HDU 1053 Entropy【哈夫曼编码入门题】

Entropy

Time Limit: 2000/1000 MS (Java/Others)    Memory Limit: 65536/32768 K (Java/Others)
Total Submission(s): 5992    Accepted Submission(s): 2517


Problem Description
An entropy encoder is a data encoding method that achieves lossless data compression by encoding a message with “wasted” or “extra” information removed. In other words, entropy encoding removes information that was not necessary in the first place to accurately encode the message. A high degree of entropy implies a message with a great deal of wasted information; english text encoded in ASCII is an example of a message type that has very high entropy. Already compressed messages, such as JPEG graphics or ZIP archives, have very little entropy and do not benefit from further attempts at entropy encoding.
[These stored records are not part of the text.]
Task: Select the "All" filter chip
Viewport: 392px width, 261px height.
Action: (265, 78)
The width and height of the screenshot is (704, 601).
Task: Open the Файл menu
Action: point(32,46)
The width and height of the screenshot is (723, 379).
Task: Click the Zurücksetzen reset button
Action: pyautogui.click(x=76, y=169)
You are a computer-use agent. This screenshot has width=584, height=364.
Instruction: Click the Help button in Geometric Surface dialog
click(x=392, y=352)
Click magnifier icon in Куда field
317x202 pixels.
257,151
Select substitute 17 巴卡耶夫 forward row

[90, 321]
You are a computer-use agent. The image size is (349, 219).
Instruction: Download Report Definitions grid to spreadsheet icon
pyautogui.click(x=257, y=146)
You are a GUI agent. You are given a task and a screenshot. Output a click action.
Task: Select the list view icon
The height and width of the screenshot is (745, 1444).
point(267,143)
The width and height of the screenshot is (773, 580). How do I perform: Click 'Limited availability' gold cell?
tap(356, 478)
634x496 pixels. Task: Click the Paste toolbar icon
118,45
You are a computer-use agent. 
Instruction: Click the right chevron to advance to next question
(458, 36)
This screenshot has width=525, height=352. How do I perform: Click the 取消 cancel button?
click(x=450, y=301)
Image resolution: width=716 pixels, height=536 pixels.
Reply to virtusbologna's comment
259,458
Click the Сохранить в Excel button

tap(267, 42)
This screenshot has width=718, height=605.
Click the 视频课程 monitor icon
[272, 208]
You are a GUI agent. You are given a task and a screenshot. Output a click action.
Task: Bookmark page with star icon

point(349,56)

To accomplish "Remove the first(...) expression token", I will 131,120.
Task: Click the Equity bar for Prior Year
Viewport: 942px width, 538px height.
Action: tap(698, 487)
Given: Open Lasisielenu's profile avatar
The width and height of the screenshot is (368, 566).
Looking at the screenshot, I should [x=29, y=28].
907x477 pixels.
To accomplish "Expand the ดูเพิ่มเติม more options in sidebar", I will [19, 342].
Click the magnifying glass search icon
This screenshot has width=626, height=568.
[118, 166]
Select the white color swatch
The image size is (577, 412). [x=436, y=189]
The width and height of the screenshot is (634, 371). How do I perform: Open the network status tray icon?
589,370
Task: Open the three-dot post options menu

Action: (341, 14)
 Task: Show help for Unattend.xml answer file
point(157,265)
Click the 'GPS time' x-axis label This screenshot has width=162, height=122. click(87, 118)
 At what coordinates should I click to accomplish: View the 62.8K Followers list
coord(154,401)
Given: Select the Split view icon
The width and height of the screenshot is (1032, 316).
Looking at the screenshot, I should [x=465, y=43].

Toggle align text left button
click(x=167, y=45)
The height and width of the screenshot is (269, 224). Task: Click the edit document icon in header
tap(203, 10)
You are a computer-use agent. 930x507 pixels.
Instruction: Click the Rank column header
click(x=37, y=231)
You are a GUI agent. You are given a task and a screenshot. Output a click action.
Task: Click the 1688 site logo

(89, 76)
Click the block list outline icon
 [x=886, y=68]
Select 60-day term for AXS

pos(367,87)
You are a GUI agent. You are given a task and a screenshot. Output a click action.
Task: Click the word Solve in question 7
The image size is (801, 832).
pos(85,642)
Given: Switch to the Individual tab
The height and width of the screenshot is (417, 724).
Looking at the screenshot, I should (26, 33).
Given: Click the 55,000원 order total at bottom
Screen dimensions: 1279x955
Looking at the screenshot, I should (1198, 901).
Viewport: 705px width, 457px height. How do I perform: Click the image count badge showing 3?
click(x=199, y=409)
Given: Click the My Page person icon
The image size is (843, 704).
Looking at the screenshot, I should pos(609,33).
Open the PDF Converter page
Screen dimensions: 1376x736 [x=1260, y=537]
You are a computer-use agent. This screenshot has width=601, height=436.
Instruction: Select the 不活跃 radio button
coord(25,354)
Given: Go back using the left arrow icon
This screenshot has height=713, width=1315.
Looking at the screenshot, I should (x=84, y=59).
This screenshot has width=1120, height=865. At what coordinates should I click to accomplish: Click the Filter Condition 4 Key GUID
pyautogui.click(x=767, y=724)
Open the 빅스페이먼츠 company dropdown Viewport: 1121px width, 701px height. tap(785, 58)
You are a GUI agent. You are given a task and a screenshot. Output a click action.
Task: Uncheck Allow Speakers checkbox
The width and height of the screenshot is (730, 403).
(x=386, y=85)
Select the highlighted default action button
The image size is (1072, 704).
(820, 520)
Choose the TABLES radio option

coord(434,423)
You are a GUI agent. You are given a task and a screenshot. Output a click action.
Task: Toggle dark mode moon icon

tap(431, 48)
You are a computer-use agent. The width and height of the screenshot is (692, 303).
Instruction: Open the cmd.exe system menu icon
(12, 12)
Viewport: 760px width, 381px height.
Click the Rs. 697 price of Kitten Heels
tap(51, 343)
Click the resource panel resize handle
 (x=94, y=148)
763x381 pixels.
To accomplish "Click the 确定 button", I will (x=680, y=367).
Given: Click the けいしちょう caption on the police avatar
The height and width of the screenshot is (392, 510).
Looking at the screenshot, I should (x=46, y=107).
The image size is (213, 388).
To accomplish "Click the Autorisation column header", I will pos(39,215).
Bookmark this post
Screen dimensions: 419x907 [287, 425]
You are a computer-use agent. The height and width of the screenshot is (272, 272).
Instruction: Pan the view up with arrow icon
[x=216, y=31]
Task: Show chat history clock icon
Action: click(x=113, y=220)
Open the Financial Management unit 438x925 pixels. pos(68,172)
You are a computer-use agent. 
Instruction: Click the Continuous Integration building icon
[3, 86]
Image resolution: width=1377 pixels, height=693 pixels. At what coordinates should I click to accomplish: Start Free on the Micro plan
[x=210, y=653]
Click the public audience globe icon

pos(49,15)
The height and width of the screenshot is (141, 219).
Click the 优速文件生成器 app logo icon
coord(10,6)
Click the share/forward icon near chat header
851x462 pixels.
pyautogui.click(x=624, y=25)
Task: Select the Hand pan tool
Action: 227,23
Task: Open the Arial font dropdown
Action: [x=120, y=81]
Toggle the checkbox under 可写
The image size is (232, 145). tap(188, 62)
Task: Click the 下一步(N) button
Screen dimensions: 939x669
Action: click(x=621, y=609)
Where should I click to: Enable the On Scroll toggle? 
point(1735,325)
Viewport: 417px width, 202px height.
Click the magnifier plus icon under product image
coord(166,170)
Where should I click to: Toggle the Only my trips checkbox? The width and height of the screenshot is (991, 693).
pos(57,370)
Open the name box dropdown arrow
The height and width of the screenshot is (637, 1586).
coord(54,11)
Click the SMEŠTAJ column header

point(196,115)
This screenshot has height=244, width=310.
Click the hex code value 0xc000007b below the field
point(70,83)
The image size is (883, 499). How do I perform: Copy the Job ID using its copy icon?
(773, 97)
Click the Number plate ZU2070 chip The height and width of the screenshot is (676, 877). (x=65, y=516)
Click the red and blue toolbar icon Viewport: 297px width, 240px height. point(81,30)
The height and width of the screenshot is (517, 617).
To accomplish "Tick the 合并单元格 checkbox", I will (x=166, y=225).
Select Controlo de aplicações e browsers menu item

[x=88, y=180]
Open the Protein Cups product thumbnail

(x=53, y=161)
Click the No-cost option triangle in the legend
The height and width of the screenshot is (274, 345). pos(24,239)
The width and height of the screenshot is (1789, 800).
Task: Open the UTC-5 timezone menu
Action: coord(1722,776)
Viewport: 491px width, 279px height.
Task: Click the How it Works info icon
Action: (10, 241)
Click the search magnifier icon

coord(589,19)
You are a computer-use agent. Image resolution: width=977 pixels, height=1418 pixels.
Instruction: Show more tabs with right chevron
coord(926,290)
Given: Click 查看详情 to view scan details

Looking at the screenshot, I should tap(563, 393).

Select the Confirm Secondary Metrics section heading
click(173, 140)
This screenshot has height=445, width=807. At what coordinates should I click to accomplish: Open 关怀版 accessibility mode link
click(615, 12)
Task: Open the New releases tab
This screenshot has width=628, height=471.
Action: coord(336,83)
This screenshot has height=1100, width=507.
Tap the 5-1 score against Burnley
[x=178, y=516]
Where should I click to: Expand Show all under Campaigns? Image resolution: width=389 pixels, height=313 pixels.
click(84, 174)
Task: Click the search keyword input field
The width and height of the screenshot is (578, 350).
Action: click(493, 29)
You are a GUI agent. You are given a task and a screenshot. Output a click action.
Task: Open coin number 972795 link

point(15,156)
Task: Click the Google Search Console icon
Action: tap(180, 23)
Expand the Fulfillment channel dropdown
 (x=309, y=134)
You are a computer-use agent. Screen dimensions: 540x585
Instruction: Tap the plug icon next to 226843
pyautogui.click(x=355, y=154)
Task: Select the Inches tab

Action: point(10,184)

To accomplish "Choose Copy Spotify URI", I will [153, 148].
English text encoded in ASCII has a high degree of entropy because all characters are encoded using the same number of bits, eight. It is a known fact that the letters E, L, N, R, S and T occur at a considerably higher frequency than do most other letters in english text. If a way could be found to encode just these letters with four bits, then the new encoding would be smaller, would contain all the original information, and would have less entropy. ASCII uses a fixed number of bits for a reason, however: it’s easy, since one is always dealing with a fixed number of bits to represent each possible glyph or character. How would an encoding scheme that used four bits for the above letters be able to distinguish between the four-bit codes and eight-bit codes? This seemingly difficult problem is solved using what is known as a “prefix-free variable-length” encoding.

In such an encoding, any number of bits can be used to represent any glyph, and glyphs not present in the message are simply not encoded. However, in order to be able to recover the information, no bit pattern that encodes a glyph is allowed to be the prefix of any other encoding bit pattern. This allows the encoded bitstream to be read bit by bit, and whenever a set of bits is encountered that represents a glyph, that glyph can be decoded. If the prefix-free constraint was not enforced, then such a decoding would be impossible.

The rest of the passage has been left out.